Making quick breads is such a basic culinary skill that at one time those persistent legions of people who spend their time minding other people’s business sniffed their disapproval of a newly-wed husband’s wife by saying, “He married a woman who can’t even make biscuits.” Those were more genteel times. Nowadays, of course, those same people would just say he hooked up with a tramp and be done with it.
Like many short bread recipes, the one for biscuits is more technique than ingredients. Getting the biscuits to rise well is the key, and if you don’t follow a reasonable procedure, you’re going to end up throwing away a pan of hockey pucks. Your ingredients work best if chilled. Biscuits shouldn’t be worked a lot; excess kneading makes the dough so dense that it won’t rise. Biscuits should also be cut out quickly while the dough is cool, and with a clean, sharp edge that will not pinch. Crowding the biscuits a bit also helps them to rise, but if you get them too close together the centers won’t bake through. Also make sure the oven is hot (450/475) before you put them on a rack in the upper third of the oven. So for all you floozies out there who need a bonus the morning after, here’s how to make biscuits. And if you don’t carry a skillet with you, well, you’re on your own.

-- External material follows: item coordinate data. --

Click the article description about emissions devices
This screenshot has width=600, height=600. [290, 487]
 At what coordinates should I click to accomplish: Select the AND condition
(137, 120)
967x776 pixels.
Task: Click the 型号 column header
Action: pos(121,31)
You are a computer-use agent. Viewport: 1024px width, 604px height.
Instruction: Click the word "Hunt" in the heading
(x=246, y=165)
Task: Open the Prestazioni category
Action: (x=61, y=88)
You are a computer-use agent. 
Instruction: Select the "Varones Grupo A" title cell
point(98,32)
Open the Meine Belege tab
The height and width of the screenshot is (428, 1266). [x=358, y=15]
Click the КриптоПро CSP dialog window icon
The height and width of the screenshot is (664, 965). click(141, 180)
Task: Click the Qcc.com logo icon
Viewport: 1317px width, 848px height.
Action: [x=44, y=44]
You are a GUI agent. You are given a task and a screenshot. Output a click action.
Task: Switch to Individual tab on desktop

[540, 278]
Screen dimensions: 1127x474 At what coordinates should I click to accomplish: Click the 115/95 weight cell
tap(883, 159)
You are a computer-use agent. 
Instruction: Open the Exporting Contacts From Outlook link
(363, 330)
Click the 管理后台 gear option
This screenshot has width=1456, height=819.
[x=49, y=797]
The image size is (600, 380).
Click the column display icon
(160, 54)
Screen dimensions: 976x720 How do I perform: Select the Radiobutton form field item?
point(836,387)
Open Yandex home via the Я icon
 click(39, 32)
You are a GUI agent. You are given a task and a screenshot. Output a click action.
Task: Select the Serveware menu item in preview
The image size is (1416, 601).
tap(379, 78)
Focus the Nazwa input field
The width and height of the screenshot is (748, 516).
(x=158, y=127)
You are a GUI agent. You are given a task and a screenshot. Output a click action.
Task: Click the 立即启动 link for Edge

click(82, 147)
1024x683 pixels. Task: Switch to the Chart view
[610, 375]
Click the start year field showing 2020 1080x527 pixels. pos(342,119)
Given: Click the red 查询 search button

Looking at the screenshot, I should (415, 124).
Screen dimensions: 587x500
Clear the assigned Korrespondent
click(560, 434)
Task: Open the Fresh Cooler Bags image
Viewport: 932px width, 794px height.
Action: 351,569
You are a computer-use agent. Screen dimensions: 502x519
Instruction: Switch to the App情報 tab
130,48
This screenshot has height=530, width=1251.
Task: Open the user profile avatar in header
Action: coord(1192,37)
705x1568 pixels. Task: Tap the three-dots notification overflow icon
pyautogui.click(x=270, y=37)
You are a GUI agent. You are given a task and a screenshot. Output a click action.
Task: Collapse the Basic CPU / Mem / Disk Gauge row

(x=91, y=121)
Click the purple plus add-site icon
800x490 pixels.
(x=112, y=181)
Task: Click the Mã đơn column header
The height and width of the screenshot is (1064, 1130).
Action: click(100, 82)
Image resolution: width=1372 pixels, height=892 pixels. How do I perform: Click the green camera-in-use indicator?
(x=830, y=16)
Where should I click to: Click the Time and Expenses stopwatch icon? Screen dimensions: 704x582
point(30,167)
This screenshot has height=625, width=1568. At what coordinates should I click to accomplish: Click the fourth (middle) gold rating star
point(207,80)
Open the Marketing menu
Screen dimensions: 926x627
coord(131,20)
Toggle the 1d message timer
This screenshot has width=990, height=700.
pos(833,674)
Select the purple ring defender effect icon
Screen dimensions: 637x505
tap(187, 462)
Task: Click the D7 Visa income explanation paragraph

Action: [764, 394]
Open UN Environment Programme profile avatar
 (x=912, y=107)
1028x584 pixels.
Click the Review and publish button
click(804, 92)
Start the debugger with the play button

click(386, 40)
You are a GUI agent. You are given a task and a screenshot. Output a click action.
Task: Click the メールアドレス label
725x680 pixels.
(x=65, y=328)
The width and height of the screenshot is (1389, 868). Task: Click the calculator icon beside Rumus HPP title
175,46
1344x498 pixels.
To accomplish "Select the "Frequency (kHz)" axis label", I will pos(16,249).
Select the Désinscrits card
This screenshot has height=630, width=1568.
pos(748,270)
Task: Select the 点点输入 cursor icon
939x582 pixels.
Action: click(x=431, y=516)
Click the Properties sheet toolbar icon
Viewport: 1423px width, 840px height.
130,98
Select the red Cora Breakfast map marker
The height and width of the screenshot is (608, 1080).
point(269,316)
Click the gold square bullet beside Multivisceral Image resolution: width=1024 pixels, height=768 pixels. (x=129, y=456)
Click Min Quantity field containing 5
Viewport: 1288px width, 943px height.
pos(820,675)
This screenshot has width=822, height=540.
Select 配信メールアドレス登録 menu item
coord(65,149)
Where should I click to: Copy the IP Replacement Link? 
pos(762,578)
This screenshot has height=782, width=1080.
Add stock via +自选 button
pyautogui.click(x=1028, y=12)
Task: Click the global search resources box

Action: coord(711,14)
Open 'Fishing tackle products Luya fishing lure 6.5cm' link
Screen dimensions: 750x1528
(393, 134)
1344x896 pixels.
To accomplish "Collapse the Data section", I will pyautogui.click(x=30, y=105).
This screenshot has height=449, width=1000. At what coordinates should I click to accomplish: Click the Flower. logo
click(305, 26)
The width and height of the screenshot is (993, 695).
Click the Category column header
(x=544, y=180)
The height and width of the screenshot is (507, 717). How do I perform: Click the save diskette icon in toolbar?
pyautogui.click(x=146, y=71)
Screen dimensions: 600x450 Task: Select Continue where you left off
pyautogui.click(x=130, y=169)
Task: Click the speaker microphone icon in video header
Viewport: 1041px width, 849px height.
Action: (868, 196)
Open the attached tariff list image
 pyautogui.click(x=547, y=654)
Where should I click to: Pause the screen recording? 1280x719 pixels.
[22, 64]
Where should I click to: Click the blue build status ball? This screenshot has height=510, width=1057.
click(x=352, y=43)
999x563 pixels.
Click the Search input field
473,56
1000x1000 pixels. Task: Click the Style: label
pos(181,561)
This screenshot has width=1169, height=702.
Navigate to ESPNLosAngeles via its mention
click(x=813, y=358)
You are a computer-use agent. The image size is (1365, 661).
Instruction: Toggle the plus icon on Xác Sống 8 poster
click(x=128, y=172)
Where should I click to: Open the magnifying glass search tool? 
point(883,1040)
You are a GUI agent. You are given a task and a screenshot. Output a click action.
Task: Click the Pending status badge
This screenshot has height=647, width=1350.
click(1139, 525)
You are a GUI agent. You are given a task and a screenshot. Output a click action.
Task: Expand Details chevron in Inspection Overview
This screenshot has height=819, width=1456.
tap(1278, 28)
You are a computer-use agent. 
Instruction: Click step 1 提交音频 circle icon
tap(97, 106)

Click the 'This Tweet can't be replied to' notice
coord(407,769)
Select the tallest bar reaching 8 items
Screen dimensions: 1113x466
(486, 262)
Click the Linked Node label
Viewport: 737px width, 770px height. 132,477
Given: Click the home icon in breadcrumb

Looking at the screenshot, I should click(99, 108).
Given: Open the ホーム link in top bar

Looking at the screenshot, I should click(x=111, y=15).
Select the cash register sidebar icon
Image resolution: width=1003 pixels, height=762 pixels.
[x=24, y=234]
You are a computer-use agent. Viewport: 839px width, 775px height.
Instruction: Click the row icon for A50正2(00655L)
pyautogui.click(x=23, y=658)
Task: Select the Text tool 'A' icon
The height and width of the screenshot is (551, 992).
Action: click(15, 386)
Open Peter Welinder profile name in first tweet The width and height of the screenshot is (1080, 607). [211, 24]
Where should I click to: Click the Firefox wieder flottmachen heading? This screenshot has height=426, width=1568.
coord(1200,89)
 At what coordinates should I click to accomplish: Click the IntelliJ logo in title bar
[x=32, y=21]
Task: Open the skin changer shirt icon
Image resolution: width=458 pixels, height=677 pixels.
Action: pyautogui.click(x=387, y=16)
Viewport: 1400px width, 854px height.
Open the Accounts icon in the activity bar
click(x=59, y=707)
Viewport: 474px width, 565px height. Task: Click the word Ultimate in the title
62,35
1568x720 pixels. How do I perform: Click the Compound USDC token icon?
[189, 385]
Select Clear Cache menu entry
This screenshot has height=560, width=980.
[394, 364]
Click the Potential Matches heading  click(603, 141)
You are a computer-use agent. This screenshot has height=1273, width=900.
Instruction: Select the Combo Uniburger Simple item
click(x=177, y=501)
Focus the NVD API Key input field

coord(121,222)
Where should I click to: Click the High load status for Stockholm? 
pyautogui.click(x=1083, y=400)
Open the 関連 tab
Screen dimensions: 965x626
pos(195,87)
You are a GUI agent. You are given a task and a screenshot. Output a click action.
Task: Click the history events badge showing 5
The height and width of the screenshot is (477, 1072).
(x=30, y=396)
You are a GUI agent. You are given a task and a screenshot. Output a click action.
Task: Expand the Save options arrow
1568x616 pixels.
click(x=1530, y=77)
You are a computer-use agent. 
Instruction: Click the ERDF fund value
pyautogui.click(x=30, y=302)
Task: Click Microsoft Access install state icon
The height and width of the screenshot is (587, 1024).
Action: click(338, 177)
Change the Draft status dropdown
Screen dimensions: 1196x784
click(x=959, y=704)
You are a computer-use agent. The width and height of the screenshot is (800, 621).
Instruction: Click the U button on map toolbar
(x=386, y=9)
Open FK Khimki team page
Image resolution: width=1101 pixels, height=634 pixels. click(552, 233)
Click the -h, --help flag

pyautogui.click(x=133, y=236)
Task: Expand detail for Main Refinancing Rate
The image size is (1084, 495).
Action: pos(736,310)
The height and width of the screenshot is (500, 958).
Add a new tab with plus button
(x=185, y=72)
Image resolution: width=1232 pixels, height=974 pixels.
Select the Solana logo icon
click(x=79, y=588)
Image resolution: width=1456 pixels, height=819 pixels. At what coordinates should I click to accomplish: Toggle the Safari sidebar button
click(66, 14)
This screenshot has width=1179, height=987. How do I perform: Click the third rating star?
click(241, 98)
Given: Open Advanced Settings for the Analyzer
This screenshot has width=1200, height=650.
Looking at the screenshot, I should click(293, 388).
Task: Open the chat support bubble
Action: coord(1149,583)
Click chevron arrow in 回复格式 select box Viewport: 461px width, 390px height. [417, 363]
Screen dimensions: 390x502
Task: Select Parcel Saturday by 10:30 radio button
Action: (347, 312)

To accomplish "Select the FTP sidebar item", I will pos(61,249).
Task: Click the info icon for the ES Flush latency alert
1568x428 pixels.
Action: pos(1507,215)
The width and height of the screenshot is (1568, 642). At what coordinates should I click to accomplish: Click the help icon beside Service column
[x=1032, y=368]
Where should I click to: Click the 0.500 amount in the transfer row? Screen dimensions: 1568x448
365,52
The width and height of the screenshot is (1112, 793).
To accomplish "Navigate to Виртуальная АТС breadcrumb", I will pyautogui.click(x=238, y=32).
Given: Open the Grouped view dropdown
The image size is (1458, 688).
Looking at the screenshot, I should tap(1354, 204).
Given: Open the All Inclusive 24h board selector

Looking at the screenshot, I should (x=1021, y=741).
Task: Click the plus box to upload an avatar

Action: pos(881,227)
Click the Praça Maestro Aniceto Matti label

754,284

Take two cups of self-rising flour (I use Martha White) and sift in dry a scant teaspoon of baking soda; activated by the buttermilk, this helps the rise. Work thoroughly into this about 1/3 a cup of cold vegetable shortening or butter. Mix with the fingers until it has an almost granular texture. Then, working quickly, stir in enough cold buttermilk to make a sticky dough, about 3/4 cup. Throw this dough out on a generously-floured surface, sprinkle with a scant more flour and knead a couple of times, enough to coat the dough with flour. Then roll out the dough very thick, about a half-inch, and cut into rounds. You can make them as big or small as you like, just be sure to cut them with a sharp edge: a Mason jar just won’t work. Again, work quickly so that the dough doesn’t get warm. Place biscuits just touching in a lightly greased skillet and pop them into a hot oven for about a quarter an hour. You want them golden-brown and fragrant; brush lightly with butter while hot right before serving.